Report from the Hydra Project Partners Meeting, Dec. 7-9, 2011 at Stanford University
Ithaca, NY Earlier this month 20 Hydra Project Partners, current and prospective, (http://projecthydra.org) met in Palo Alto to share demonstrations, institutional updates and discuss ongoing development issues and priorities.
In 2008 the University of Virginia, the University of Hull and Stanford University got together to talk about their shared assumptions that no single application would meet the full range of digital asset management needs, and no single institution or provider could resource the development or maintenance of a full set of solutions for the same needs.
The Hydra multi-institutional collaboration emerged from those early discussions. Hydra partners have developed a common, open source framework for multi-function, multi-purpose, repository-powered applications that is currently in use at several institutions. Hydra's architecture reflects a "one body, many heads" design: a robust digital repository (the body) anchors feature-rich applications (the heads), tailored to content-, domain- and institution specific needs and workflows.
Hydra's technical framework features the Fedora Repository on the back end, with a front end comprising Ruby on Rails, Blacklight, solr, and a suite of web services.
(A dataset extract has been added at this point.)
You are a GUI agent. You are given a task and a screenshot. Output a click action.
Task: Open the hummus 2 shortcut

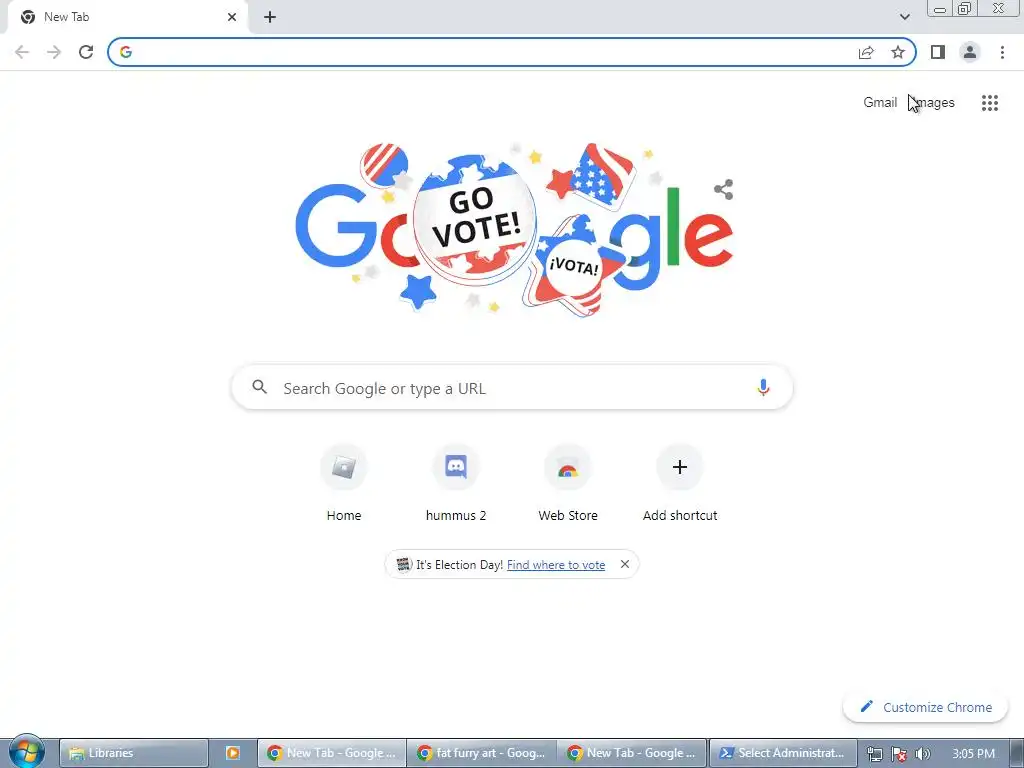pyautogui.click(x=456, y=483)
Hydra software is free and open source and is available under an Apache 2 license.
Work in the last quarter, across the partners, has focused on moving code to be Rails 3 compatible and HTML5 compliant.
University of Virginia, Libra (http://libra.virginia.edu/)
An open access deposit & access application
Libra, UVa’s open access Hydra head, is built on Blacklight and provides the Uva community with an online archive of University of Virginia scholarship.. Current in-process upgrades to the Hydra stack include adding electronic thesis and dissertation submissions support, as well as data set management capabilities will be completed prior to engaging faculty in submitting content.
Data modeling and policy issues around managing very large data sets remain significant area of ongoing investigation.
Recent improvements include a combined catalog and article search in Virgo, Uva’s Blacklight-based catalog
Northwestern Digital Image Library–DIL (https://images.northwestern.edu/)
An image database that houses the Visual Media Collection digitization project and the Saskia Art Images collection.
Northwestern University Library (NUL) has developed repository applications around Fedora, supporting delivery of a variety of archival materials for several years. The Digital Image Library (DIL) code at Northwestern University is being migrated from Hydrangea to a Rails3 Hydra Head (about 75% migrated). The basic functionality is designed for multi-resolution images. With DIL users can create new collections via drag and drop and rearrange images in collections.
The crop tool zooms in and out, rotates, and creates new cropped images, which in turn creates new Fedora objects. The image upload feature connects to the image processing workflow.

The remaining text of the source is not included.